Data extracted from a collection
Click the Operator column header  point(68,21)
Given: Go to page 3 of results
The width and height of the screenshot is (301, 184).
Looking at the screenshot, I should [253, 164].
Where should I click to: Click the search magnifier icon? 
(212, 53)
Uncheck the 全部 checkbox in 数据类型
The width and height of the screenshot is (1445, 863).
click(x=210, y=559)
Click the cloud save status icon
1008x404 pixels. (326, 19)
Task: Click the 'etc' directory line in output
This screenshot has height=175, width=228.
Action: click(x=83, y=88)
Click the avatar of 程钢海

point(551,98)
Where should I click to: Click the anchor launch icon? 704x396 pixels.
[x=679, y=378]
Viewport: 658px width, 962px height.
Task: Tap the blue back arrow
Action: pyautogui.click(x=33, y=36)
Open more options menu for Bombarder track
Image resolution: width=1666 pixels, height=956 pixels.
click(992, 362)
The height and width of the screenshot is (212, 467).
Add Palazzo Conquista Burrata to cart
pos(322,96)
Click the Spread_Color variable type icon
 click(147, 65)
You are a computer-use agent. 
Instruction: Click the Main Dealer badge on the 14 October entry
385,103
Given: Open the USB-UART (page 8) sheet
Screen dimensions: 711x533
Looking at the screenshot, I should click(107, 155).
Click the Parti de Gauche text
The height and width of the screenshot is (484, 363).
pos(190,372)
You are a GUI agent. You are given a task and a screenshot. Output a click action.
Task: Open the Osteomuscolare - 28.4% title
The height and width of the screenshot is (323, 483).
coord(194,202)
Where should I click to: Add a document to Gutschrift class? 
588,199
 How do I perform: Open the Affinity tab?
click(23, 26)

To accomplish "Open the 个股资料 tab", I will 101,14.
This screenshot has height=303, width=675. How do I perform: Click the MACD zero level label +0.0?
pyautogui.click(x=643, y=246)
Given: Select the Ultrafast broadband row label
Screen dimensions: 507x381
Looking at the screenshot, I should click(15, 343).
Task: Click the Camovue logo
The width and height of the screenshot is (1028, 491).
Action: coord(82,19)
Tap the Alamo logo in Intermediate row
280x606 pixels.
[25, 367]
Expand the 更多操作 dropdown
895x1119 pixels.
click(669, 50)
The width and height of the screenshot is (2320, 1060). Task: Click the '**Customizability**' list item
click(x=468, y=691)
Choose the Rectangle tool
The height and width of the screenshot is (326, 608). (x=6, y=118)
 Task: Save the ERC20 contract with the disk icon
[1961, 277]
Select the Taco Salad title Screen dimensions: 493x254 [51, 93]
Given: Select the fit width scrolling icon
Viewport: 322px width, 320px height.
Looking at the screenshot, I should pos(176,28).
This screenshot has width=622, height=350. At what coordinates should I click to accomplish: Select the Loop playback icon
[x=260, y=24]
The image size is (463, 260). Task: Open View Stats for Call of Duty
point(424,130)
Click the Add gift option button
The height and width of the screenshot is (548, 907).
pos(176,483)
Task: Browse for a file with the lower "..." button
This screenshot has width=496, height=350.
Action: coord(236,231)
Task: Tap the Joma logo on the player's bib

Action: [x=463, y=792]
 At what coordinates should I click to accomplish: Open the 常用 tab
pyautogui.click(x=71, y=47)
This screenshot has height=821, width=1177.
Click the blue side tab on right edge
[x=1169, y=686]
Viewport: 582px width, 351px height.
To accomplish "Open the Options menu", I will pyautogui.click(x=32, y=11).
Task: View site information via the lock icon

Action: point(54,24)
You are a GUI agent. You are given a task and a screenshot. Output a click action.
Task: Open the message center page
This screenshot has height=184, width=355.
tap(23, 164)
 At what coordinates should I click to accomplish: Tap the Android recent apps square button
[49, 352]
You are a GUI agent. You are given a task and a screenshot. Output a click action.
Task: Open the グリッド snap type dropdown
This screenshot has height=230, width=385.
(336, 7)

**PROBLEM DETAILS:**
Word for word, output the records that appear above.

**ANSWER:**
Click the Operator column header  point(68,21)
Given: Go to page 3 of results
The width and height of the screenshot is (301, 184).
Looking at the screenshot, I should [253, 164].
Where should I click to: Click the search magnifier icon? 
(212, 53)
Uncheck the 全部 checkbox in 数据类型
The width and height of the screenshot is (1445, 863).
click(x=210, y=559)
Click the cloud save status icon
1008x404 pixels. (326, 19)
Task: Click the 'etc' directory line in output
This screenshot has height=175, width=228.
Action: click(x=83, y=88)
Click the avatar of 程钢海

point(551,98)
Where should I click to: Click the anchor launch icon? 704x396 pixels.
[x=679, y=378]
Viewport: 658px width, 962px height.
Task: Tap the blue back arrow
Action: pyautogui.click(x=33, y=36)
Open more options menu for Bombarder track
Image resolution: width=1666 pixels, height=956 pixels.
click(992, 362)
The height and width of the screenshot is (212, 467).
Add Palazzo Conquista Burrata to cart
pos(322,96)
Click the Spread_Color variable type icon
 click(147, 65)
You are a computer-use agent. 
Instruction: Click the Main Dealer badge on the 14 October entry
385,103
Given: Open the USB-UART (page 8) sheet
Screen dimensions: 711x533
Looking at the screenshot, I should click(107, 155).
Click the Parti de Gauche text
The height and width of the screenshot is (484, 363).
pos(190,372)
You are a GUI agent. You are given a task and a screenshot. Output a click action.
Task: Open the Osteomuscolare - 28.4% title
The height and width of the screenshot is (323, 483).
coord(194,202)
Where should I click to: Add a document to Gutschrift class? 
588,199
 How do I perform: Open the Affinity tab?
click(23, 26)

To accomplish "Open the 个股资料 tab", I will 101,14.
This screenshot has height=303, width=675. How do I perform: Click the MACD zero level label +0.0?
pyautogui.click(x=643, y=246)
Given: Select the Ultrafast broadband row label
Screen dimensions: 507x381
Looking at the screenshot, I should click(15, 343).
Task: Click the Camovue logo
The width and height of the screenshot is (1028, 491).
Action: coord(82,19)
Tap the Alamo logo in Intermediate row
280x606 pixels.
[25, 367]
Expand the 更多操作 dropdown
895x1119 pixels.
click(669, 50)
The width and height of the screenshot is (2320, 1060). Task: Click the '**Customizability**' list item
click(x=468, y=691)
Choose the Rectangle tool
The height and width of the screenshot is (326, 608). (x=6, y=118)
 Task: Save the ERC20 contract with the disk icon
[1961, 277]
Select the Taco Salad title Screen dimensions: 493x254 [51, 93]
Given: Select the fit width scrolling icon
Viewport: 322px width, 320px height.
Looking at the screenshot, I should pos(176,28).
This screenshot has width=622, height=350. At what coordinates should I click to accomplish: Select the Loop playback icon
[x=260, y=24]
The image size is (463, 260). Task: Open View Stats for Call of Duty
point(424,130)
Click the Add gift option button
The height and width of the screenshot is (548, 907).
pos(176,483)
Task: Browse for a file with the lower "..." button
This screenshot has width=496, height=350.
Action: coord(236,231)
Task: Tap the Joma logo on the player's bib

Action: [x=463, y=792]
 At what coordinates should I click to accomplish: Open the 常用 tab
pyautogui.click(x=71, y=47)
This screenshot has height=821, width=1177.
Click the blue side tab on right edge
[x=1169, y=686]
Viewport: 582px width, 351px height.
To accomplish "Open the Options menu", I will pyautogui.click(x=32, y=11).
Task: View site information via the lock icon

Action: point(54,24)
You are a GUI agent. You are given a task and a screenshot. Output a click action.
Task: Open the message center page
This screenshot has height=184, width=355.
tap(23, 164)
 At what coordinates should I click to accomplish: Tap the Android recent apps square button
[49, 352]
You are a GUI agent. You are given a task and a screenshot. Output a click action.
Task: Open the グリッド snap type dropdown
This screenshot has height=230, width=385.
(336, 7)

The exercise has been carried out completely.